The Court took on a case challenging the 2011 redistricting of the thirty-one seats in the Texas Senate, focusing on what measure of population should be used to judge whether the “one-person, one-vote” mandate has been met. That mandate originated in Reynolds v. Sims in 1964. The new case of Evenwel v. Abbott will be heard and decided next Term, as will two new criminal cases the Justices also agreed on Tuesday to hear.
In one of the other cases, Foster v. Humphrey, the Court will clarify the ban on the use of race in excluding potential jurors from the panel at trial — a ban laid down in the 1986 decision in Batson v. Kentucky. In a Georgia death penalty case, defense lawyers discovered evidence, after the trial, that the prosecutor had created black-juror strike lists contradicting claims of being neutral on race during seating of the jury.
In the other new criminal case, Lockhart v. United States, the Court will spell out when a mandatory minimum prison sentence is required under a federal law against child pornography, based on a prior conviction under state law for sexual abuse. The federal appeals courts are divided on the scope of that requirement.
The Justices’ move into the Texas Senate redistricting case comes fourteen years after Justice Clarence Thomas, in Chen v. City of Houston in May 2001, was the sole member of the Court who went on record in favor of sorting out “what measure of population should be used for determining whether the population is equally distributed among the districts.”
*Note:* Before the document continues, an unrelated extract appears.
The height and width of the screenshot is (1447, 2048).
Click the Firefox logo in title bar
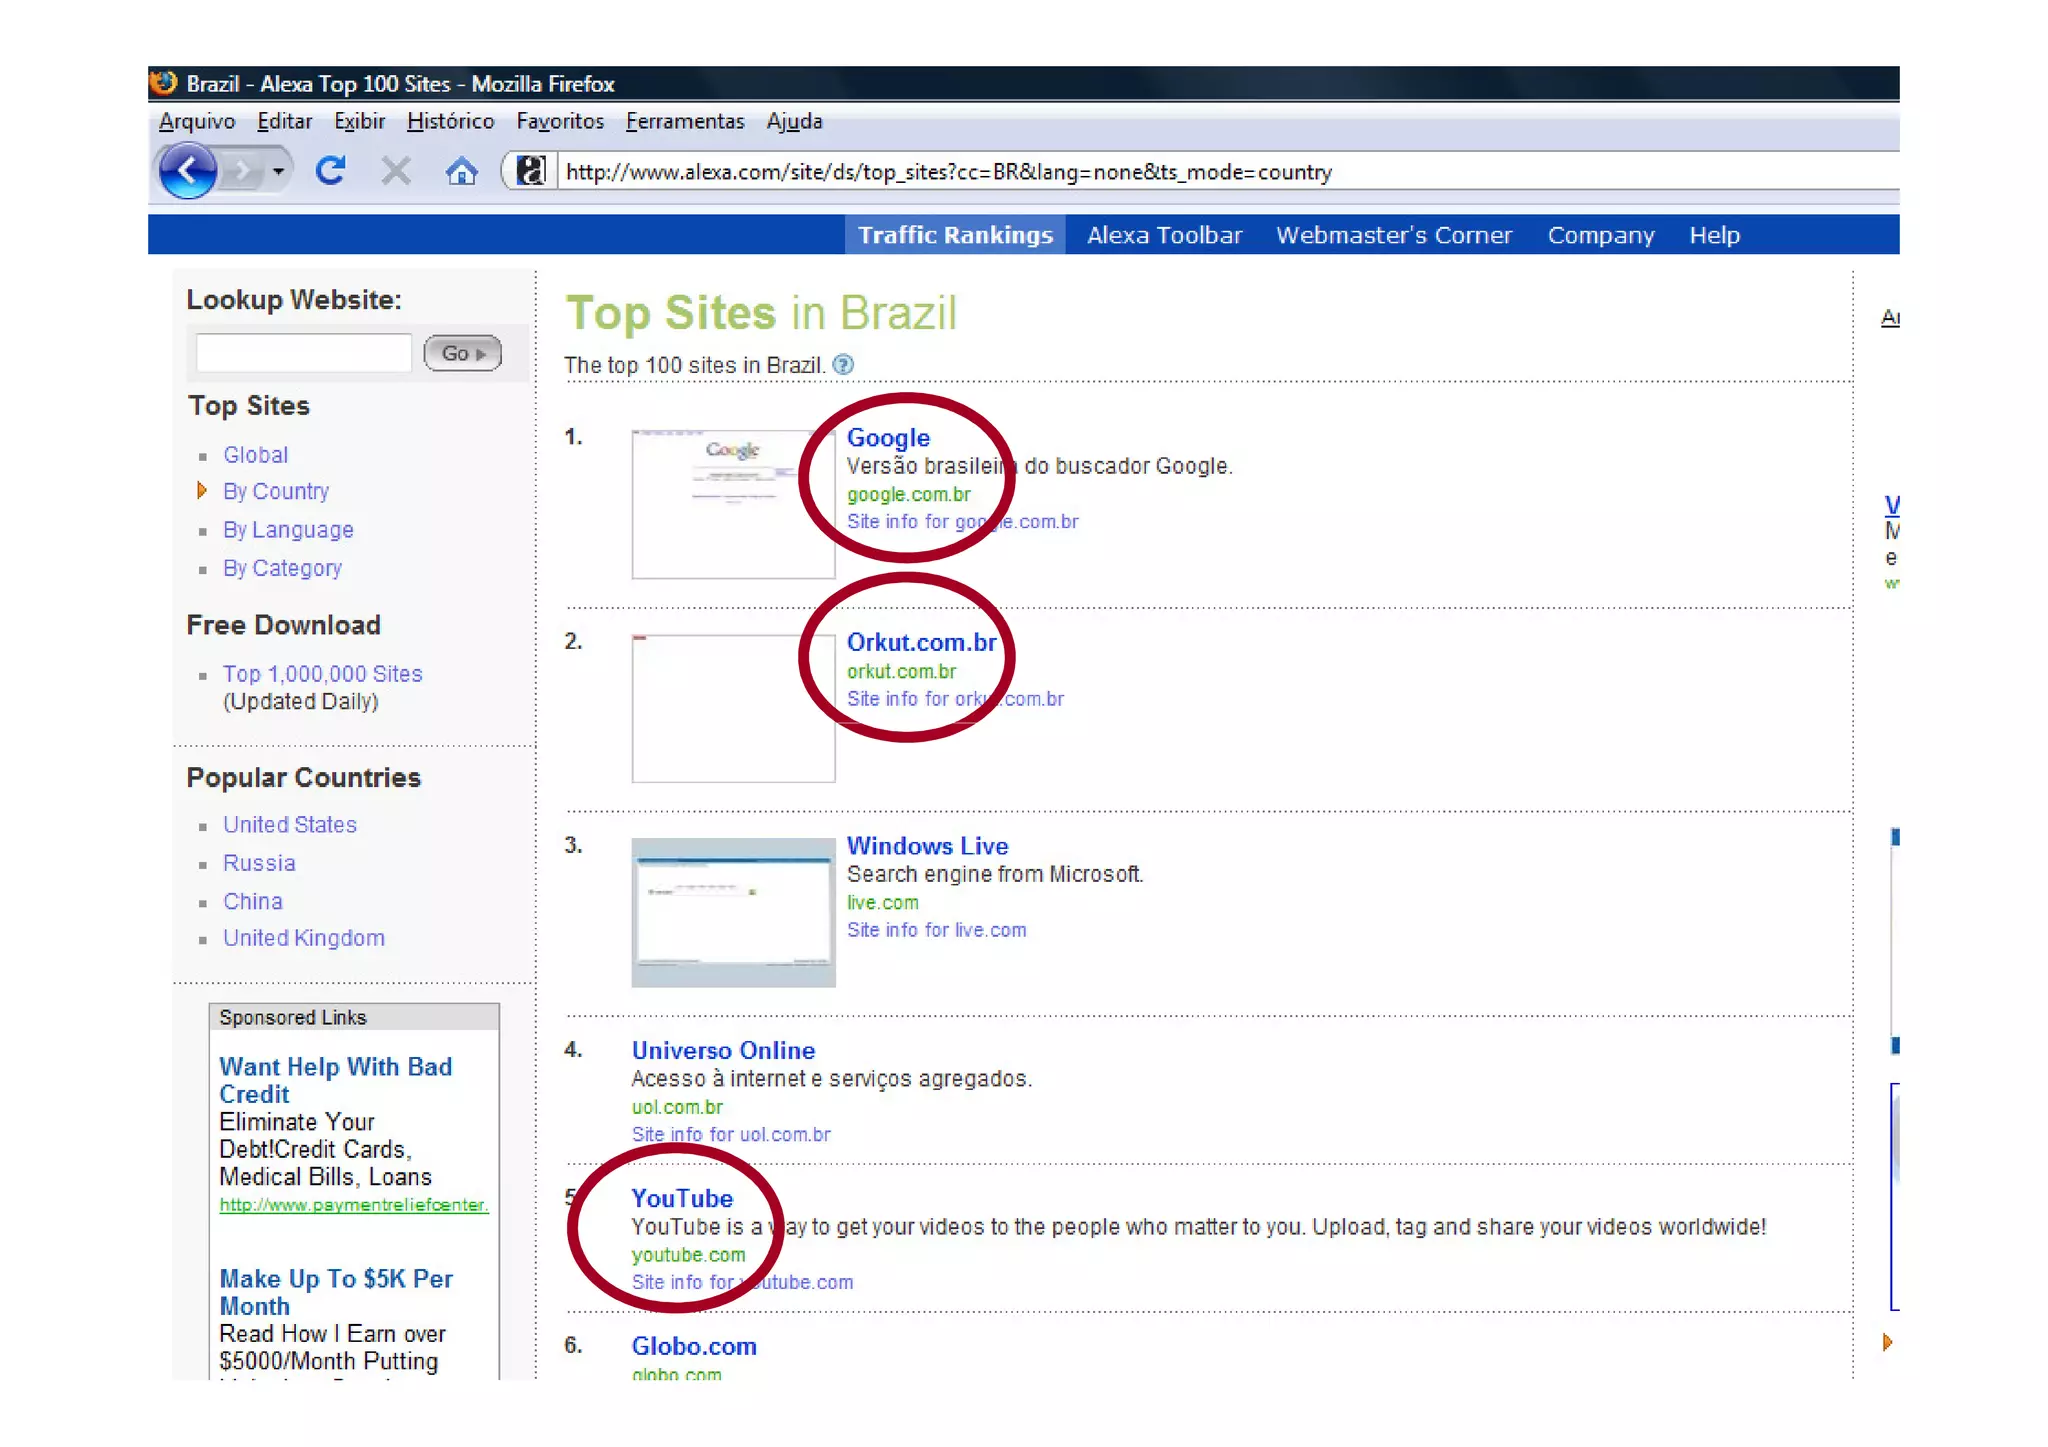click(164, 83)

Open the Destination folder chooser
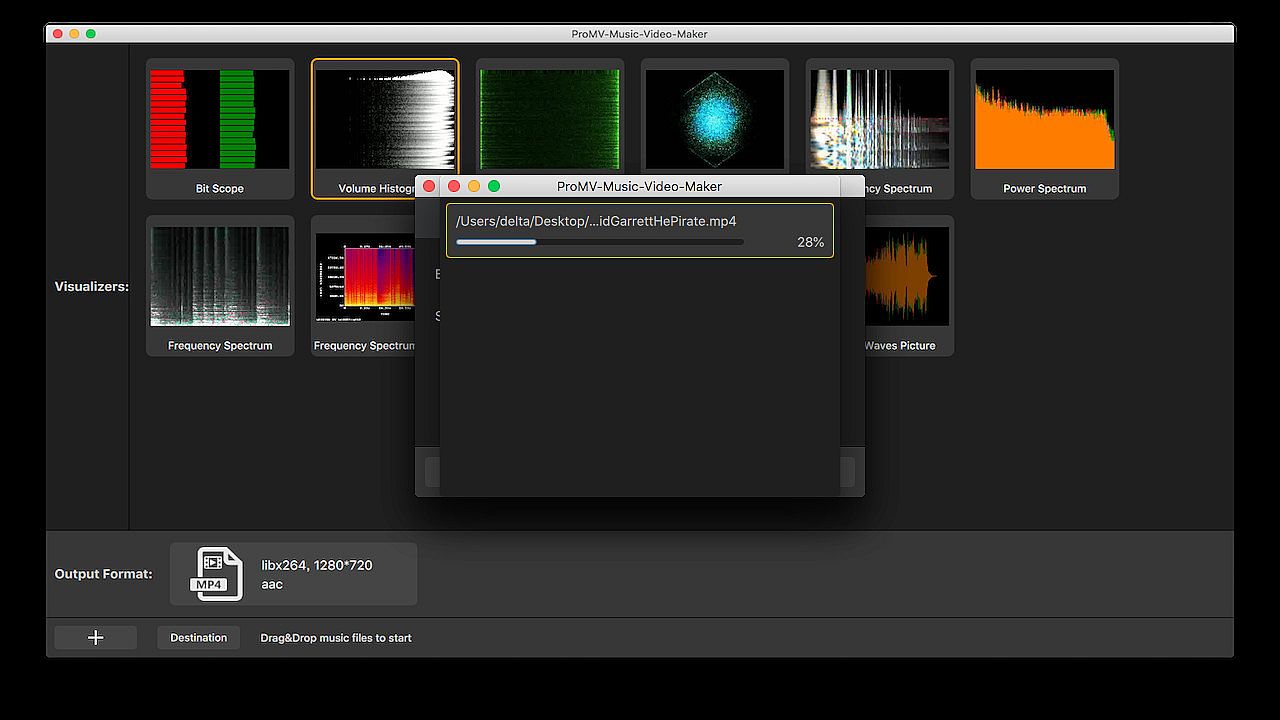tap(198, 638)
The usual choice considered by legislatures is to make districts more or less equal by dividing up shares of the state’s total population, or, as an alternative, to draw lines based upon some measure of the voting members of the population — such as the numbers actually registered to vote.
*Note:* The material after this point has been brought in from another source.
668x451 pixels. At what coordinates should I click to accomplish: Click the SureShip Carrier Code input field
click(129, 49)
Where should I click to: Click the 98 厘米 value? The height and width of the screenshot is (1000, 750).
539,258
Two Texas voters, who wound up in state senate districts where they say their votes will count less than the votes in another district even though each of those districts has about the same total number of people, argued that this contradicts the “one-person, one-vote” guarantee of voter equality. Their votes would have counted equally, they contended, if the legislature instead had used voting-age population as the measure.
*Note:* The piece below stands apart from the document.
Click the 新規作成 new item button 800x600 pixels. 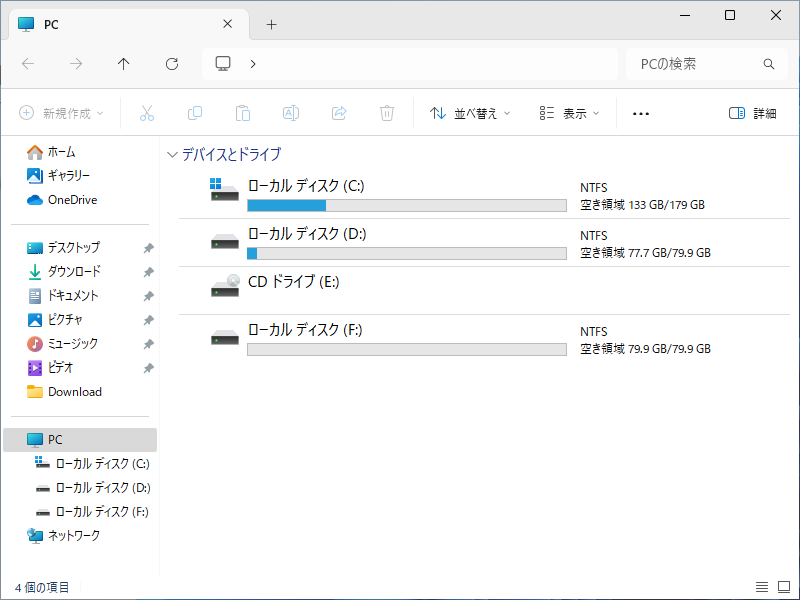[62, 113]
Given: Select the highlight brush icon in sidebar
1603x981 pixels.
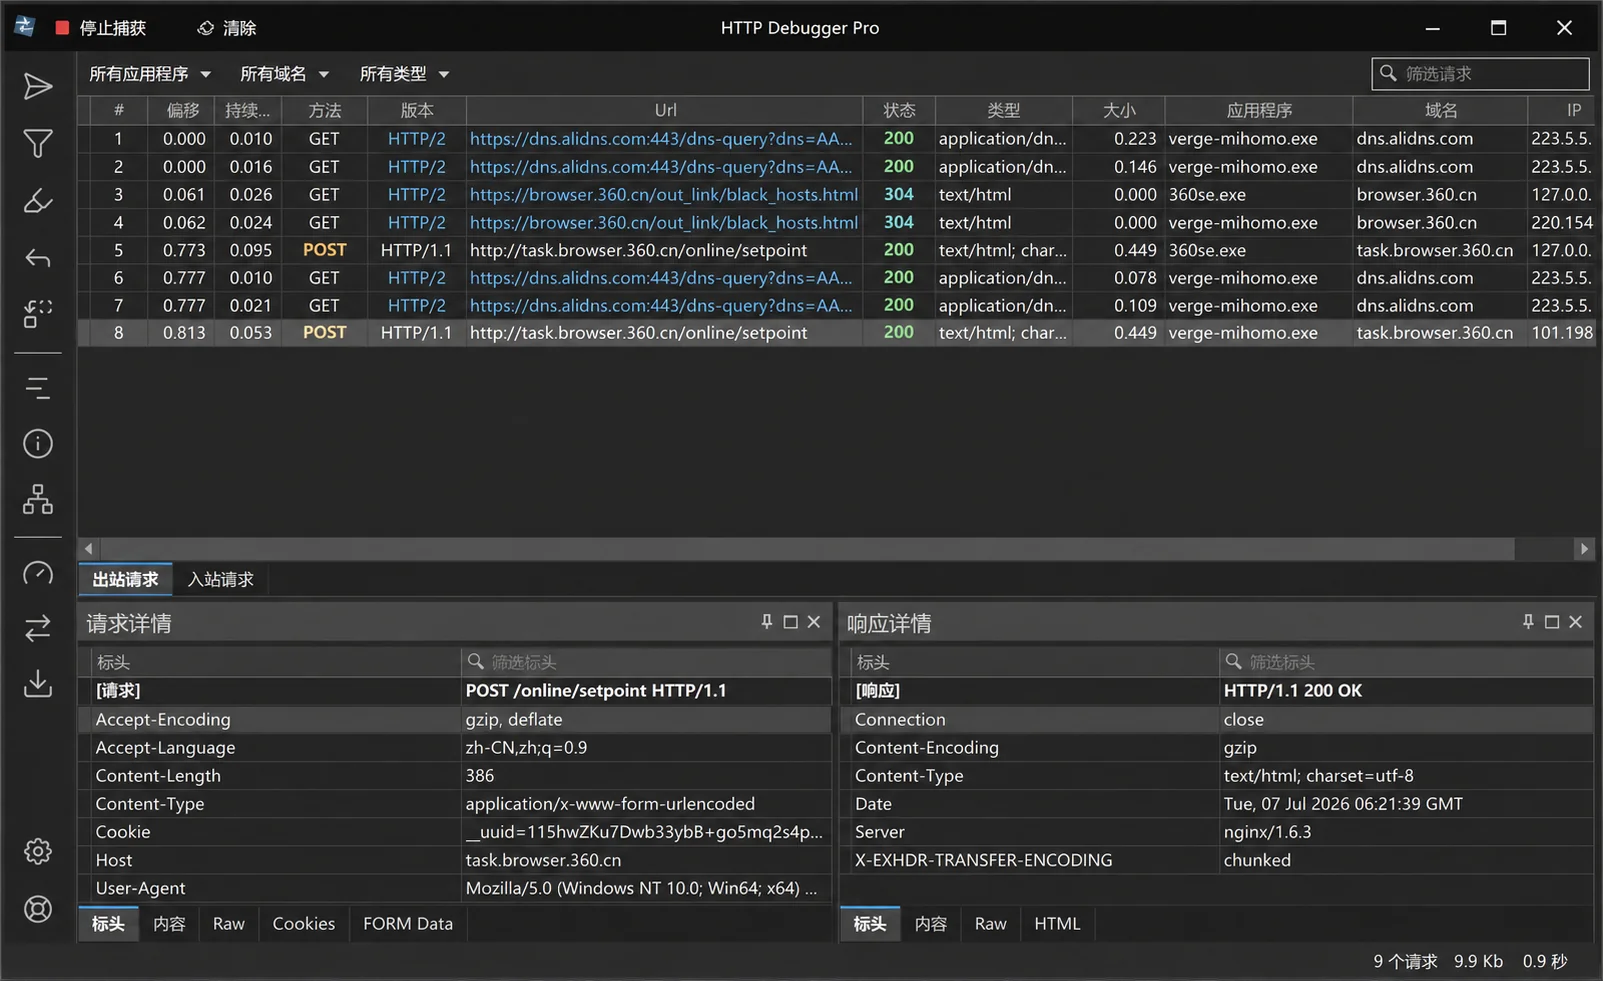Looking at the screenshot, I should (x=38, y=201).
The voters, Sue Evenwel, who lives in Titus County in Senate District 1, and Edward Pfenninger, who lives in Montgomery County in District 4, said their votes were diluted because of the disparity between the two measures as applied to those districts, where more of the people vote proportionally. Both districts are rural. Other, more urban districts have proportionally fewer registered voters, so the redistricting plan based on actual population is said to give those who do vote more weight — that is, fewer of them can control the outcome.
“A statewide districting plan that distributes voters or potential voters in a grossly uneven way,” the two voters told the Court, “is patently unconstitutional under Reynolds v. Sims and its progeny.”
The voters do not argue that legislatures should be forbidden ever to use total population as the districting measure, but only when it results in the kind of disparity, compared to a plan based on voters’ numbers, that resulted in Texas.
At the theoretical core of this dispute is the theory of representation that a legislature should follow. Texas, supported by the lower court in the new cases, argued that this is a question of how to define democracy, a question that it said should be left to the people’s elected representatives, and not decided by the courts. The state also contended that the Supreme Court had said explicitly in a 1966 decision (Burns v. Richardson) that the choice of population measure was a matter for legislatures.
The Justices, while taking on new cases for decision, also denied review on Tuesday of a number of significant controversies, including these:
** Whether the mental disability of an individual convicted of murder, and claiming to be too handicapped to be executed, should be analyzed as of the time of the crime, or many years later when the issue arises anew. That was the question in Murphy v. Texas.
** Whether it is unconstitutional for a local government to shift to out-of-state companies most of the cost of disposing of unsold prescription drugs that may pose a safety or health hazard. The issue in Pharmaceutical Research and Manufacturers of America v. Alameda County tested the scope of the Constitution’s Commerce Clause to local recycling ordinances.